Package 'corrgrapher' reference manual

Title:	Explore Correlations Between Variables in a Machine Learning Model
Description:	When exploring data or models we often examine variables one by one. This analysis is incomplete if the relationship between these variables is not taken into account. The 'corrgrapher' package facilitates simultaneous exploration of the Partial Dependence Profiles and the correlation between variables in the model. The package 'corrgrapher' is a part of the 'DrWhy.AI' universe.
Authors:	Pawel Morgen [aut, cre], Przemyslaw Biecek [aut]
Maintainer:	Pawel Morgen <[email protected]>
License:	GPL (>= 2)
Version:	1.0.2
Built:	2025-03-17 03:49:30 UTC
Source:	https://github.com/modeloriented/corrgrapher

Calculate correlation coefficients

Description

Calculate correlation coefficients between variables in a data.frame, matrix or table using 3 different functions for 3 different possible pairs of vairables:

numeric - numeric
numeric - categorical
categorical - categorical

Usage

calculate_cors(
  x,
  num_num_f = NULL,
  num_cat_f = NULL,
  cat_cat_f = NULL,
  max_cor = NULL
)

## S3 method for class 'explainer'
calculate_cors(
  x,
  num_num_f = NULL,
  num_cat_f = NULL,
  cat_cat_f = NULL,
  max_cor = NULL
)

## S3 method for class 'matrix'
calculate_cors(
  x,
  num_num_f = NULL,
  num_cat_f = NULL,
  cat_cat_f = NULL,
  max_cor = NULL
)

## S3 method for class 'table'
calculate_cors(
  x,
  num_num_f = NULL,
  num_cat_f = NULL,
  cat_cat_f = NULL,
  max_cor = NULL
)

## Default S3 method:
calculate_cors(
  x,
  num_num_f = NULL,
  num_cat_f = NULL,
  cat_cat_f = NULL,
  max_cor = NULL
)
calculate_cors(
  x,
  num_num_f = NULL,
  num_cat_f = NULL,
  cat_cat_f = NULL,
  max_cor = NULL
)

## S3 method for class 'explainer'
calculate_cors(
  x,
  num_num_f = NULL,
  num_cat_f = NULL,
  cat_cat_f = NULL,
  max_cor = NULL
)

## S3 method for class 'matrix'
calculate_cors(
  x,
  num_num_f = NULL,
  num_cat_f = NULL,
  cat_cat_f = NULL,
  max_cor = NULL
)

## S3 method for class 'table'
calculate_cors(
  x,
  num_num_f = NULL,
  num_cat_f = NULL,
  cat_cat_f = NULL,
  max_cor = NULL
)

## Default S3 method:
calculate_cors(
  x,
  num_num_f = NULL,
  num_cat_f = NULL,
  cat_cat_f = NULL,
  max_cor = NULL
)

Arguments

`x`	object used to select method. See more below.
`num_num_f`	A `function` used to determine correlation coefficient between a pair of numeric variables
`num_cat_f`	A `function` used to determine correlation coefficient between a pair of numeric and categorical variable
`cat_cat_f`	A `function` used to determine correlation coefficient between a pair of categorical variables
`max_cor`	A number used to indicate absolute correlation (like 1 in `cor`). Must be supplied if any of `*_f` arguments is supplied.

Value

A symmetrical matrix A of size n x n, where n - amount of columns in x (or dimensions for table). The value at A(i,j) is the correlation coefficient between ith and jth variable. On the diagonal, values from max_cor are set.

X argument

When x is a data.frame, all columns of numeric type are treated as numeric variables and all columns of factor type are treated as categorical variables. Columns of other types are ignored.

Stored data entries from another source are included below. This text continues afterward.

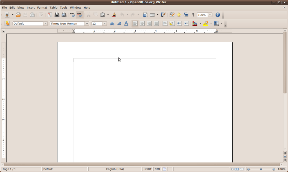Open the Times New Roman font dropdown

[87, 24]
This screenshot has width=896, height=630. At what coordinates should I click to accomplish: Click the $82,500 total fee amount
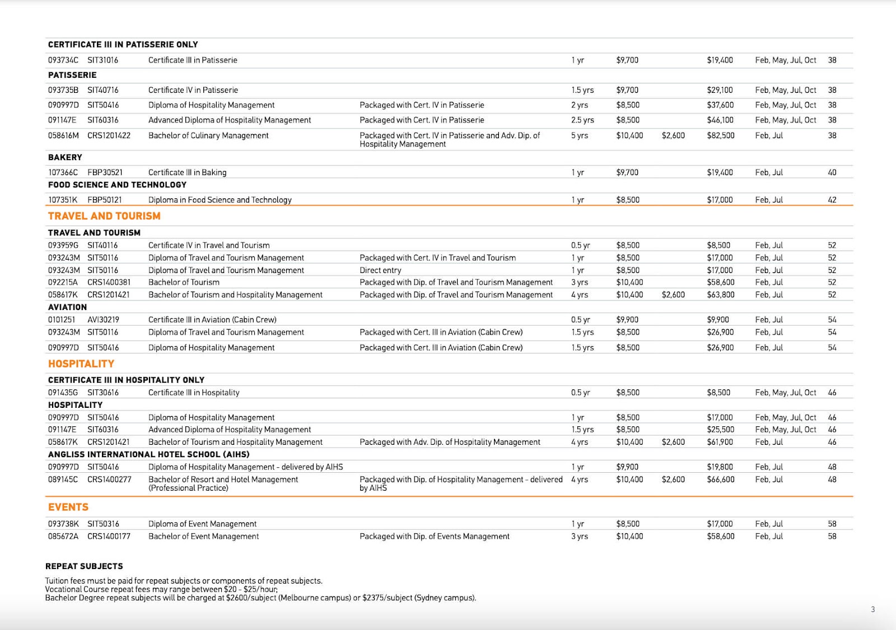tap(720, 135)
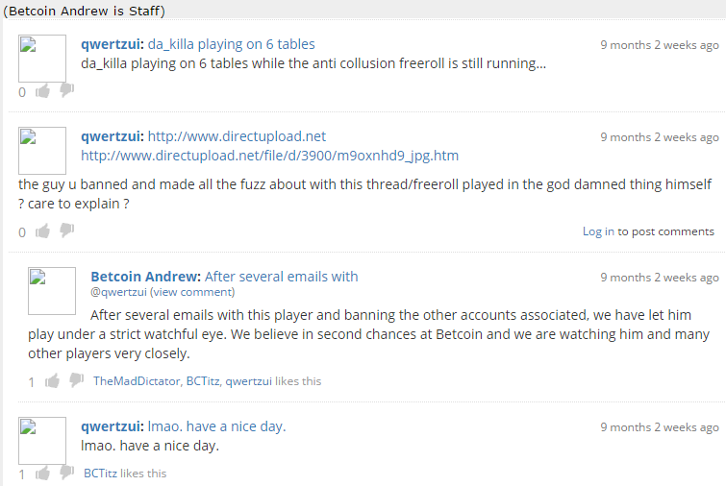Thumbs up Betcoin Andrew's reply
This screenshot has height=486, width=726.
[x=52, y=381]
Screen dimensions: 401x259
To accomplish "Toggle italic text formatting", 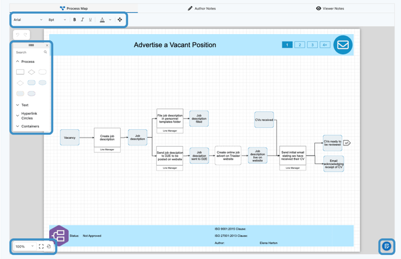I will point(83,20).
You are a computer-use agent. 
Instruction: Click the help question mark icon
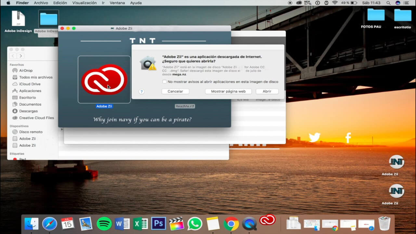point(141,92)
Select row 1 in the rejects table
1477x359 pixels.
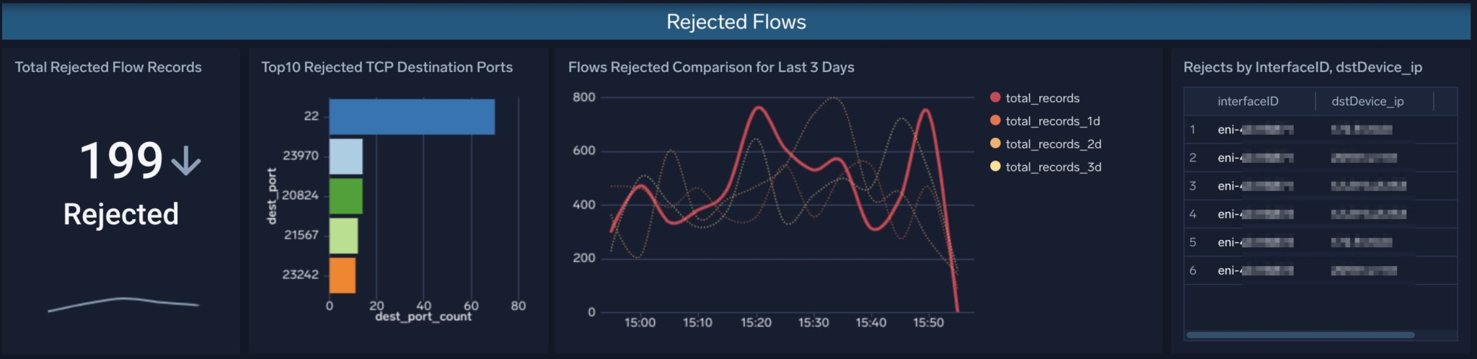coord(1321,130)
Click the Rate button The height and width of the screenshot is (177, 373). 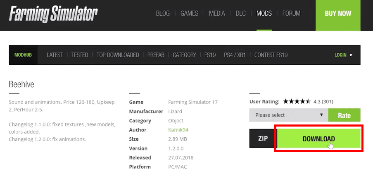tap(344, 115)
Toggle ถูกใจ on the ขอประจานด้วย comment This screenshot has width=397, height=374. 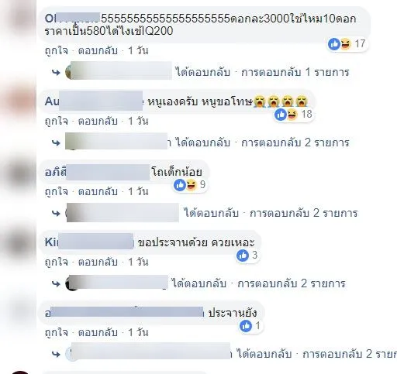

When x is a matrix, it is converted to data.frame using as.data.frame.matrix.

When x is a explainer, the tests are performed on its data element.

When x is a table, it is treated as contingency table. Its dimensions must be named, but none of them may be named Frequency.

Default functions

By default, the function calculates p_value of statistical tests ( cor.test for 2 numeric, chisq.test for factor and kruskal.test for mixed).

Then, the correlation coefficients are calculated as -log10(p_value). Any results above 100 are treated as absolute correlation and cut to 100.

The results are then divided by 100 to fit inside [0,1].

If only numeric data was supplied, the function used is cor.test.

Custom functions

Creating consistent measures for correlation coefficients, which are comparable for different kinds of variables, is a non-trivial task. Therefore, if user wishes to use custom function for calculating correlation coefficients, he must provide all necessary functions. Using a custom function for one case and a default for the other is consciously not supported. Naturally, user may supply copies of default functions at his own responsibility.

Function calculate_cors chooses, which parameters of *_f are required based on data supported. For example, for a matrix with numeric data only num_num_f is required. On the other hand, for a table only cat_cat_f is required.

All *_f parameters must be functions, which accept 2 parameters (numeric or factor vectors respectively) and return a single number from [0,max_num]. The num_cat_f must accept numeric argument as first and factor argument as second.

Examples


data(mtcars)
# Make sure, that categorical variables are factors
mtcars$vs <- factor(mtcars$vs, labels = c('V-shaped', 'straight'))
mtcars$am <- factor(mtcars$am, labels = c('automatic', 'manual'))
calculate_cors(mtcars)

# For a table:
data(HairEyeColor)
calculate_cors(HairEyeColor)

# Custom functions:
num_mtcars <- mtcars[,-which(colnames(mtcars) %in% c('vs', 'am'))]
my_f <- function(x,y) cor.test(x, y, method = 'spearman', exact=FALSE)$estimate
calculate_cors(num_mtcars, num_num_f = my_f, max_cor = 1)

data(mtcars)
# Make sure, that categorical variables are factors
mtcars$vs <- factor(mtcars$vs, labels = c('V-shaped', 'straight'))
mtcars$am <- factor(mtcars$am, labels = c('automatic', 'manual'))
calculate_cors(mtcars)

# For a table:
data(HairEyeColor)
calculate_cors(HairEyeColor)

# Custom functions:
num_mtcars <- mtcars[,-which(colnames(mtcars) %in% c('vs', 'am'))]
my_f <- function(x,y) cor.test(x, y, method = 'spearman', exact=FALSE)$estimate
calculate_cors(num_mtcars, num_num_f = my_f, max_cor = 1)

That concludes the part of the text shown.